Where does making behavior change effortless overlap with making it fun? Charlene Wong, a pediatrician and health services researcher at Duke University, poses this question about healthy habits to Peter Ubel, a professor of business, public policy, and medicine at Duke, and Roy Rosin, Chief Innovation Officer for Penn Medicine.
“In some cases, the behavior that we want — and need — is effort, in and of itself,” says Rosin. “Making things effortless doesn’t work as well when you need people to move and exercise. That’s where making things more fun gets interesting.” He mentions Pokémon Go. Research indicates that players walked a tremendous amount to capture augmented reality creatures: 144 billion steps, according to Microsoft, or 2,000 additional steps a day, according to Duke. “That’s a great example of how fun gets you out of your chair to go do something,” he says.

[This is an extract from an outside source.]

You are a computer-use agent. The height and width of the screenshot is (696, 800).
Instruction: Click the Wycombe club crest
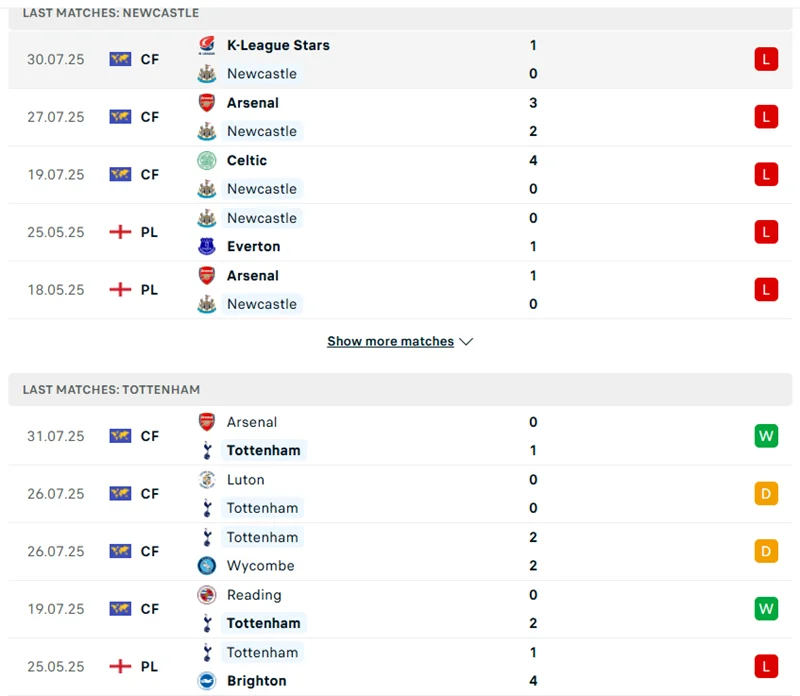(207, 565)
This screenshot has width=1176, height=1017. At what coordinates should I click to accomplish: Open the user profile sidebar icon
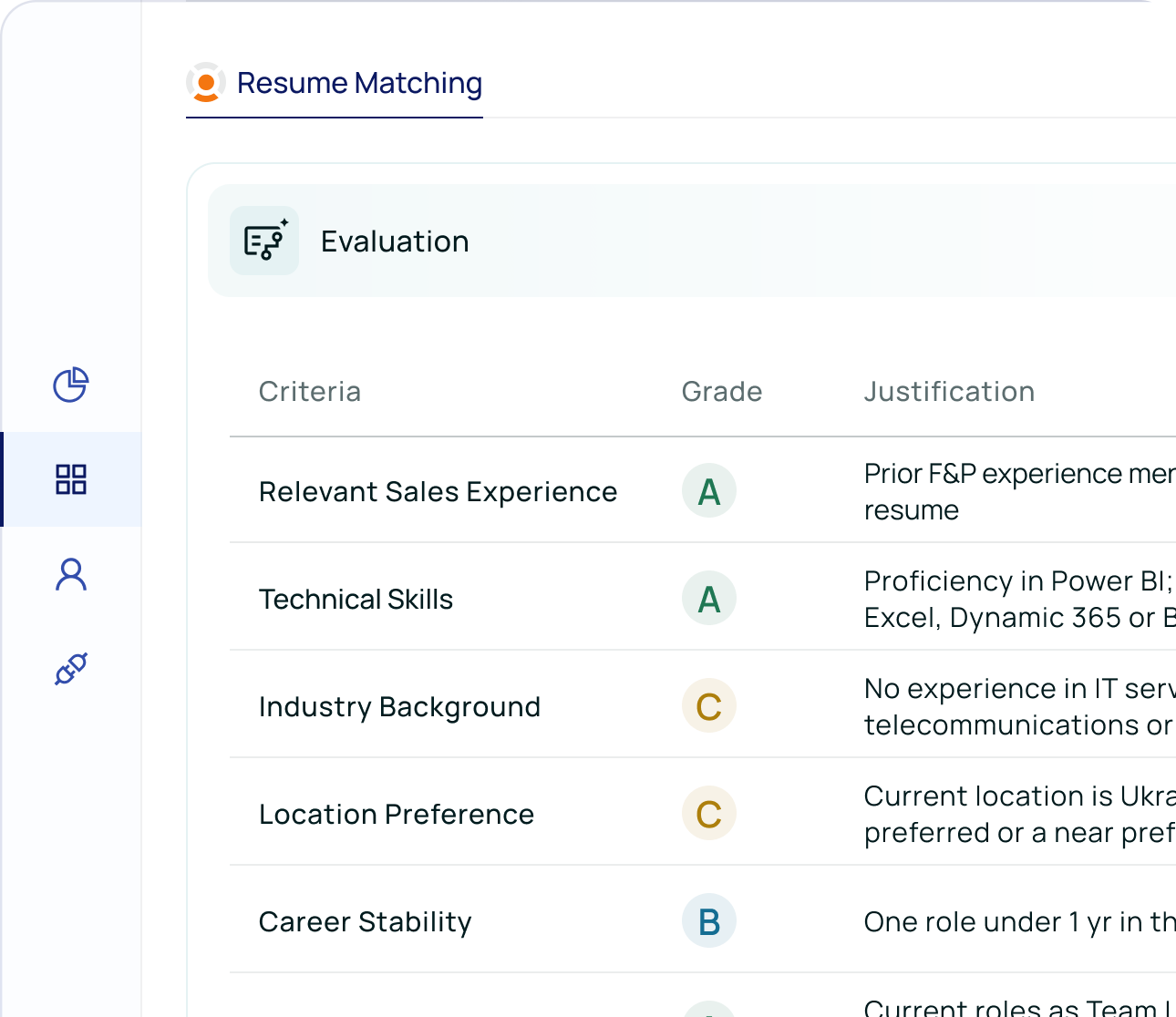(70, 575)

Building on that example, Ubel describes patients of his who were veterans, who would go to public golf courses to play and ride around on carts with their buddies. “Stopping the cart 10 yards early and walking to the ball every other shot, that’s something they really enjoy — they’re not even thinking about exercise,” he says. “It’s not exercise; it’s just out having fun.”

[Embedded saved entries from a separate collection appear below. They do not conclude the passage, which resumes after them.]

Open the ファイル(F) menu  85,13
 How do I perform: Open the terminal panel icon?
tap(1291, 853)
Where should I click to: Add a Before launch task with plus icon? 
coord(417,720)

Rosin describes a move and recover project his team worked on, inspired by one of their nurses. The nurse, whose nickname was “Turtledove,” would hide paper turtledoves in the artwork around the floor, challenging his patients to go find them. Rosin’s team asked what they could do to both create destinations and clear expectations in hospitals and to make it fun. They created game zones challenging patients to collect cards around their floor, and it worked — people walked more. “The number of people meeting their goals for being discharged more than doubled,” he says.
This reminds Wong, as a mother of young children, of hiding things to get her kids to do something. “You have to make it fun, especially when you’re talking about very young children,” she says. “They’re not going to do the ‘no pain, no gain thing.’”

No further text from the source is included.